POUR CES MOTIFS, LE TRIBUNAL :

Demande du locateur - Dossier no150548 :

[48]   REJETTE la demande du locateur;

Demande des locataires - Dossier no227715 :

[49]   ACCUEILLE en partie la demande des locataires;


[50]   CONDAMNE le locateur à payer 1 500 $ aux locataires, plus les intérêts au taux légal et l'indemnité additionnelle prévue à l'article 1619 C.c.Q., à compter du 15 juillet 2015, plus les frais judiciaires de 81 $.

 

 

 

 

 

 

 

 

Sophie Alain

 

Présence(s) :

le locateur

les locataires

Dates des audiences :           

16 février 2016

2 mai 2016

 

 

 


 



[1] RLRQ, c.
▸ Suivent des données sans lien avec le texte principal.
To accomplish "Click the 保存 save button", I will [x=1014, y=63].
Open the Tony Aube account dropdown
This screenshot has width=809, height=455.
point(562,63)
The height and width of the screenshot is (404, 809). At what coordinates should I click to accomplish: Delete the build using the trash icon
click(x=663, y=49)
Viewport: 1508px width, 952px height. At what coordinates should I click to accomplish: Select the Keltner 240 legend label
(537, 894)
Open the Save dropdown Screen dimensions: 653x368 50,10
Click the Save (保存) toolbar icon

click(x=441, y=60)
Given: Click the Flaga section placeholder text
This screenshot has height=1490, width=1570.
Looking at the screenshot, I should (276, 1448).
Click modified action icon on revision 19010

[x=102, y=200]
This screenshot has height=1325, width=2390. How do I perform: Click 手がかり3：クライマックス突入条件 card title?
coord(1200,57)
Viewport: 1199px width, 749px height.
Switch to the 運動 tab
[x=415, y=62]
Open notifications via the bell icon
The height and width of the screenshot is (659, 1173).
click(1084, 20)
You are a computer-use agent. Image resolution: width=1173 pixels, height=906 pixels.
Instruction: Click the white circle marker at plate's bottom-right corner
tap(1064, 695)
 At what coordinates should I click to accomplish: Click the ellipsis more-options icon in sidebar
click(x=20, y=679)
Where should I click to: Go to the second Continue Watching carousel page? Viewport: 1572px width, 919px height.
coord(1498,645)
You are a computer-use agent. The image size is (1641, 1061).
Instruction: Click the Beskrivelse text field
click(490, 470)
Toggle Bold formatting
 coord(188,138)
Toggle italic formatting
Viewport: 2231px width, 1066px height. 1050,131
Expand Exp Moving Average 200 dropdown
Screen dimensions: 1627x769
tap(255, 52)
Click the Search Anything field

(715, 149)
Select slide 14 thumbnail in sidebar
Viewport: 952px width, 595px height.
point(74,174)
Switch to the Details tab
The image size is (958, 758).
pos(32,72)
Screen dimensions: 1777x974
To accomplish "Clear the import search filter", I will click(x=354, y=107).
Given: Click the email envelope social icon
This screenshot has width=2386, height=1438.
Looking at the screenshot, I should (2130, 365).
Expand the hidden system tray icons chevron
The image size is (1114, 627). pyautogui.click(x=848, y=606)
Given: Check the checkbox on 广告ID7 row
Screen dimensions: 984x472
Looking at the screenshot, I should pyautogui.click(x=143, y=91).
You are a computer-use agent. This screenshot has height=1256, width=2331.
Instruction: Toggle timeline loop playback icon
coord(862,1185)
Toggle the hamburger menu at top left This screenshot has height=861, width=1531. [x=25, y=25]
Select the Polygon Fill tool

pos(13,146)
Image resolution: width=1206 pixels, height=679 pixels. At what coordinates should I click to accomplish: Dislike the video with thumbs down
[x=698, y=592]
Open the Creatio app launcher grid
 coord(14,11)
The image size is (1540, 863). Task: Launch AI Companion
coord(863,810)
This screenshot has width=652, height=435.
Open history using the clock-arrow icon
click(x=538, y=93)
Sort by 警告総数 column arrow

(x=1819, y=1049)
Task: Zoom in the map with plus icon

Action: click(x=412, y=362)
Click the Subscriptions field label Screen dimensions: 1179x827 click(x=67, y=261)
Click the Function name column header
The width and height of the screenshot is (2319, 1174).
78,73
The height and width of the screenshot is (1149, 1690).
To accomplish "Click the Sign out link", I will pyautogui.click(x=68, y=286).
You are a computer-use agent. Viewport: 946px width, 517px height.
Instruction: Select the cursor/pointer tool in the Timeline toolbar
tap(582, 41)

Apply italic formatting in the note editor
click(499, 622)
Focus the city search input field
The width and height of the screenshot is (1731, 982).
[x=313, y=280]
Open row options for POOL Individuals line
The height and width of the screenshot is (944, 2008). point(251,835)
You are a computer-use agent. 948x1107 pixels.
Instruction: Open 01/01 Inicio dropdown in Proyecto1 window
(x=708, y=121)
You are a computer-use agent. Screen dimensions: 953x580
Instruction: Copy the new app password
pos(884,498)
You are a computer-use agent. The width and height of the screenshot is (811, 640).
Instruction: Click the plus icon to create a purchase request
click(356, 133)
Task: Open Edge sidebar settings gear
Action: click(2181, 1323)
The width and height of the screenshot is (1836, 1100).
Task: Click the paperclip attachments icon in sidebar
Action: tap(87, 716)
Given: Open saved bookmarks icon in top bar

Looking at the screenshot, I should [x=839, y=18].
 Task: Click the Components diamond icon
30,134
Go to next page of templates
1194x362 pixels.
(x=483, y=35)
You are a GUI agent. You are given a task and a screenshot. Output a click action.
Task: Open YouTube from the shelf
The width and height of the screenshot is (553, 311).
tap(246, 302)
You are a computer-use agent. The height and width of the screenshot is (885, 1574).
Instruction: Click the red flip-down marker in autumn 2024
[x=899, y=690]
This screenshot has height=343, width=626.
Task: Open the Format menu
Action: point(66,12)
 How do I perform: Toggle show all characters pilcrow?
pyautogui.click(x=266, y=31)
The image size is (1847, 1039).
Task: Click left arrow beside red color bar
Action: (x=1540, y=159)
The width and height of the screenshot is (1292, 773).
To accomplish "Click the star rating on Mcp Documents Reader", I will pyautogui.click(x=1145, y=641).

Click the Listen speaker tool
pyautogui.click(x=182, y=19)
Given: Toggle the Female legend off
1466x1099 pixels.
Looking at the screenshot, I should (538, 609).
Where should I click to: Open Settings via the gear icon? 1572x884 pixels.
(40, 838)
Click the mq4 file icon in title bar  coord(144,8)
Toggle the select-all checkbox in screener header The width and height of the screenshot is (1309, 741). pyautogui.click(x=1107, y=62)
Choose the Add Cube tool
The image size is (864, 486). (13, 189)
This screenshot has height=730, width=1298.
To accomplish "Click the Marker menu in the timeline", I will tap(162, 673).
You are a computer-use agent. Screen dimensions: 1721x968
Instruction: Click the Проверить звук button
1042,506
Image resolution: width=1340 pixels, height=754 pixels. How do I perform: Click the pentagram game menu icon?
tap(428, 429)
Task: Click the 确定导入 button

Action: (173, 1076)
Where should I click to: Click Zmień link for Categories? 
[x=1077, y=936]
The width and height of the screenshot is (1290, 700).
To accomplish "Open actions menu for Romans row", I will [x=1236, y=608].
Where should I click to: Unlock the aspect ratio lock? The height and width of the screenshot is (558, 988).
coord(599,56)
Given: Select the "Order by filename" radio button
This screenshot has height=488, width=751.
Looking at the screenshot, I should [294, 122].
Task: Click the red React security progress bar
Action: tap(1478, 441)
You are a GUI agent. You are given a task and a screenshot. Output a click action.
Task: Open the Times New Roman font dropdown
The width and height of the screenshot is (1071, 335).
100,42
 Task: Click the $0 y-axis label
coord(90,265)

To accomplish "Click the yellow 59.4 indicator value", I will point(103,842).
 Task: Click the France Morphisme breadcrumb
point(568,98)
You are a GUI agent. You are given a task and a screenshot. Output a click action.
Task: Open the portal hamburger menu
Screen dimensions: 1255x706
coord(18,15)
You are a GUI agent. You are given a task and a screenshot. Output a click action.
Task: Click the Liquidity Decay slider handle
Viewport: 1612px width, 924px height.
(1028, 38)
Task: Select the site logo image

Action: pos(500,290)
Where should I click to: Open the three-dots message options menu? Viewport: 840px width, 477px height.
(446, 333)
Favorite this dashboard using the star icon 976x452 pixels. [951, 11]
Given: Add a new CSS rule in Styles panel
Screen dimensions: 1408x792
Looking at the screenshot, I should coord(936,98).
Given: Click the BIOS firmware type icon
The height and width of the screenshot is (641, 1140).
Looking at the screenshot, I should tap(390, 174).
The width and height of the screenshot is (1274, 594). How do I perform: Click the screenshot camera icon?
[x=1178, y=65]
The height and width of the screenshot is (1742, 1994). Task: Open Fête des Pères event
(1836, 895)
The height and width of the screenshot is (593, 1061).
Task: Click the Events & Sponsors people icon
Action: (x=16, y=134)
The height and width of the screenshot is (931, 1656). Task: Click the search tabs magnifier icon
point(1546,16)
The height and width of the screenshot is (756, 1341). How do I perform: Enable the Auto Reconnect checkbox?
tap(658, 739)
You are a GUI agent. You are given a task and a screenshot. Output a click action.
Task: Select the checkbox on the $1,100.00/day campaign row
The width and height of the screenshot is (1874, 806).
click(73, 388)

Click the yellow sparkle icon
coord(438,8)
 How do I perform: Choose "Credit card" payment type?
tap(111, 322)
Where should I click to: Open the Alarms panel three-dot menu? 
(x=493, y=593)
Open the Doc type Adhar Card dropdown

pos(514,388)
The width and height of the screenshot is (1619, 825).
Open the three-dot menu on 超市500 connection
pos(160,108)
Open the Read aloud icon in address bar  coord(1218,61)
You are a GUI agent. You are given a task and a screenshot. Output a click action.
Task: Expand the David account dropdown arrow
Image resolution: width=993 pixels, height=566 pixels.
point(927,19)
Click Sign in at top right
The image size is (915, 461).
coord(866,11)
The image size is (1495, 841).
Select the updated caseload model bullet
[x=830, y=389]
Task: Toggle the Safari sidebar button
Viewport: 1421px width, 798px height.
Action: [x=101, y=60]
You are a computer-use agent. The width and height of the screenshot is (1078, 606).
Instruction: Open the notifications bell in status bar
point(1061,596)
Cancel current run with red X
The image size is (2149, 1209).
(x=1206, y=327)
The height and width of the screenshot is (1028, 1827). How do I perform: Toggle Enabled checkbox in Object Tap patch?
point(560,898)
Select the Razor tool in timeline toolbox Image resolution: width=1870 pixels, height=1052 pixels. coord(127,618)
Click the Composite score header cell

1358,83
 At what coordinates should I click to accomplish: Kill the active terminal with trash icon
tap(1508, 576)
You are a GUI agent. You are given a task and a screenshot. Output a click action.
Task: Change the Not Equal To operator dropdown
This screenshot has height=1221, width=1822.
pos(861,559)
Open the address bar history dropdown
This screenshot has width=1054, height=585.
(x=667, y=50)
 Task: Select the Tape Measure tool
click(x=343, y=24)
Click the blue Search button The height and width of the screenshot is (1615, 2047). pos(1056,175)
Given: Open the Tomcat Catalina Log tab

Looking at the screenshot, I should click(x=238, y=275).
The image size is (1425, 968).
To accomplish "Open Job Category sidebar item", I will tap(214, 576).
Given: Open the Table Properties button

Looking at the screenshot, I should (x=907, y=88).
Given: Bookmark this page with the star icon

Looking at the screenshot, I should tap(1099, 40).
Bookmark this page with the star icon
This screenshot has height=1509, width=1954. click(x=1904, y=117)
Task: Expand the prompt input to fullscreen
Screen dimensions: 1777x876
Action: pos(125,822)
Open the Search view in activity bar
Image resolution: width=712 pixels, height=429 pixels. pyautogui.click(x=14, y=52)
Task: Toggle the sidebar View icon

R-8.1.

[2] Selon les dispositions de l'article 2803 C.c.Q.

[3] Petit Robert, Paris, Éditions Le Robert, 1995, p. 1071.

[4] Me Pierre PRATTE, Le harcèlement envers les locataires et l'article 1902 du Code civil du Québec, (1996) 56 R. du B. 3,6; Denis LAMY, Le harcèlement entre locataires et propriétaires, Wilson & Lafleur, 2004, Montréal, pages 1 à 9.

[5] Choueke c. Coopérative d'habitation Jeanne-Mance (C.A., 2001-06-13).

[6] Voir les articles 1922 et suivants C.c.Q.